Líder da Assembleia de Deus no RN proíbe pulos e corridas durante os cultos e gera polêmica

Uma fala recente do pastor Martim Alves, presidente das Assembleias de Deus no Rio Grande do Norte, está pentecostalmente causando. Durante um congresso em Assú, o líder proibiu manifestações como correr, pular ou “dar glória girando”, dizendo que isso não condiz com a liturgia da igreja nos moldes clássicos.
Na prática, o pastor decretou fim ao famoso “reteté” — aquele momento em que o crente vira ninja do Espírito Santo. Segundo ele, adoração sim, mas só com “glória” e “aleluia” contido. E nada de palmas também. Porque, aparentemente, o céu exige protocolo.
A decisão gerou forte reação nas redes sociais e dentro da própria Assembleia. De um lado, os tradicionalistas disseram “amém” à reverência. Do outro, muitos acusaram Martim Alves de tentar controlar o mover do Espírito — como se fosse possível programar o Espírito Santo no boletim de culto.
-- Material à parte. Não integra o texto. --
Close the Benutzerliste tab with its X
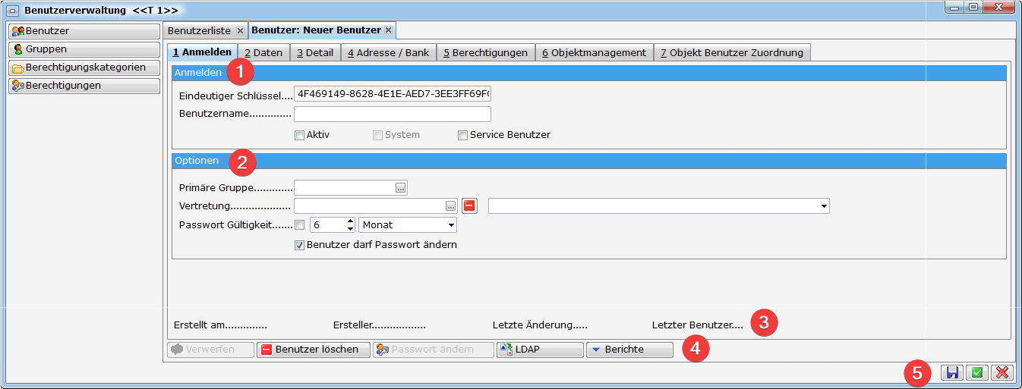The width and height of the screenshot is (1022, 389). (x=240, y=31)
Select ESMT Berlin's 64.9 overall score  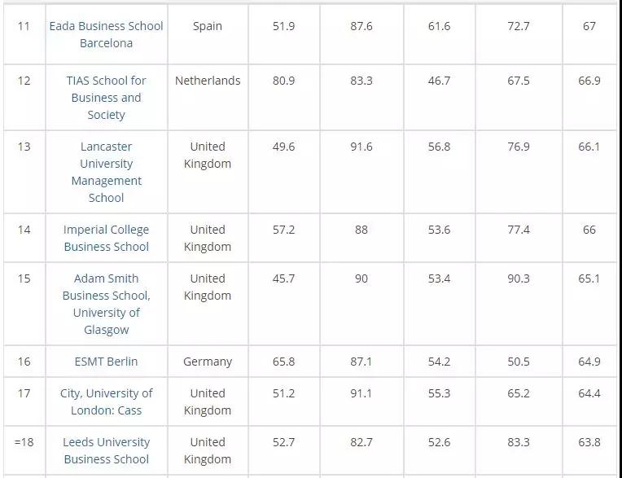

Pra apimentar o debate, o próprio pastor da igreja local em Assú foi contra a fala do presidente e disse que ali os crentes continuam livres para adorar com alegria e expressão corporal. E, como se não bastasse, o pastor José Wellington, presidente da CGADB, já tinha dito: “Somos a Igreja do reteté. Deixa pular, deixa correr.”
Ou seja, o culto virou palco de uma disputa teológica com cara de dança litúrgica. E você, segue o culto “modo avião” ou deixa o reteté baixar?